Simplifying expressions in algebra involves reducing them to their most concise and manageable form. This helps make complex equations easier to work with and understand. In the given exercise, we're tasked with simplifying the expression using the Distributive Property. Starting with the equation $$9(3w + 7)$$, our goal is to rewrite it in a simpler form.

To do this, we follow a structured approach:

• Identify the terms inside and outside the parentheses.
• Apply the Distributive Property.
• Multiply each term.
• Combine the results.

This process helps in making sure that all parts of the expression are accounted for and properly simplified.
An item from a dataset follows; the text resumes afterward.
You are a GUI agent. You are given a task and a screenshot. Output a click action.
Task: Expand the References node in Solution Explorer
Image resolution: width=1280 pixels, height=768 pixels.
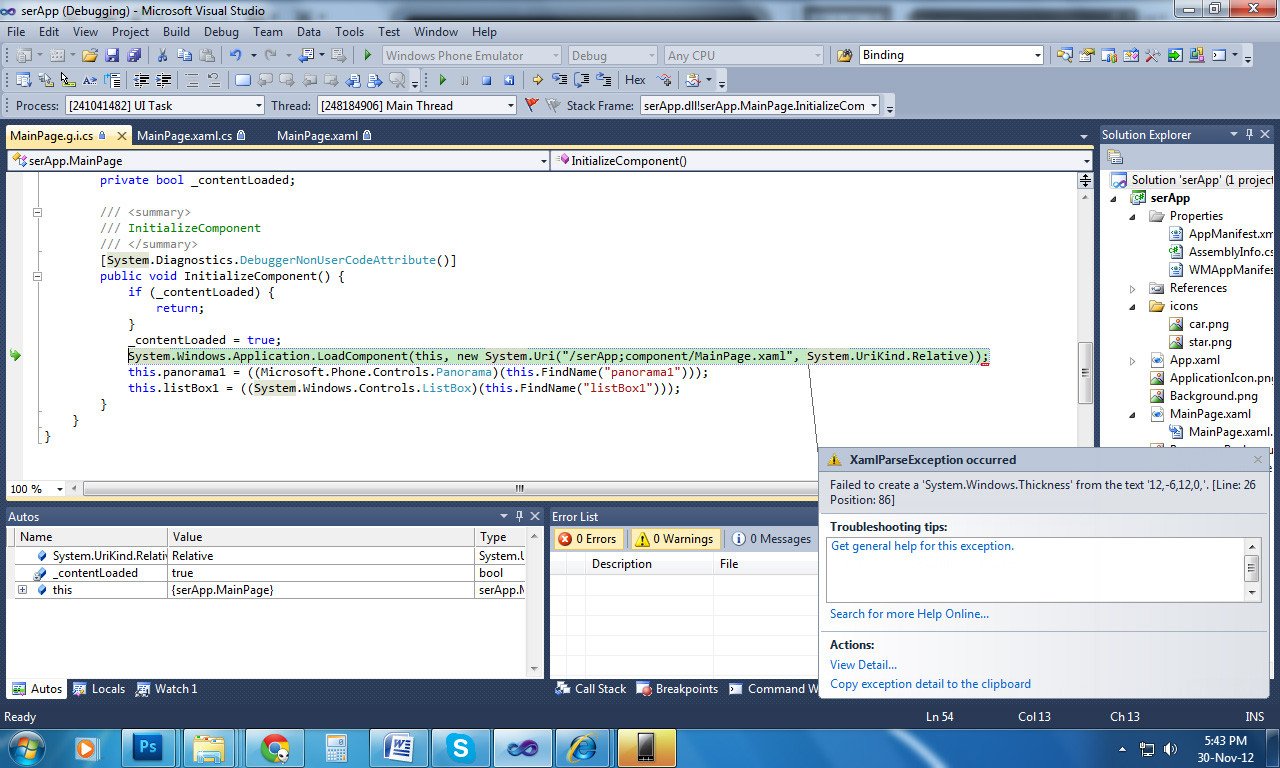point(1133,288)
Algebraic multiplication is a core concept in algebra that involves multiplying numbers and variables. In our example, we use the Distributive Property to handle algebraic multiplication:

Applying the Distributive Property means we multiply the number outside the parentheses (which is 9) by each term inside the parentheses ( \(3w \text{and} 7\) ). In this case, we perform the following steps:

• First, multiply 9 by 3w to get 27w.
• Next, multiply 9 by 7 to get 63.

The results from these two multiplication operations, 27w and 63, are then combined to form the simplified expression: \(27w + 63\).

Intermediate algebra builds upon fundamental algebra concepts and introduces more complex operations and properties. The Distributive Property is one of these important properties.

In this exercise, we used the Distributive Property to simplify the expression. This involves recognizing patterns and applying rules systematically. For instance, in the expression 9(3w + 7), the Distributive Property ensures that the term outside the parentheses, 9, is distributed to both terms inside the parentheses: 3w and 7.

The ability to simplify expressions using algebraic rules is a crucial skill in intermediate algebra as it prepares you for more advanced topics and helps in solving more complex equations. By mastering these steps, you develop a stronger foundation in algebraic manipulation.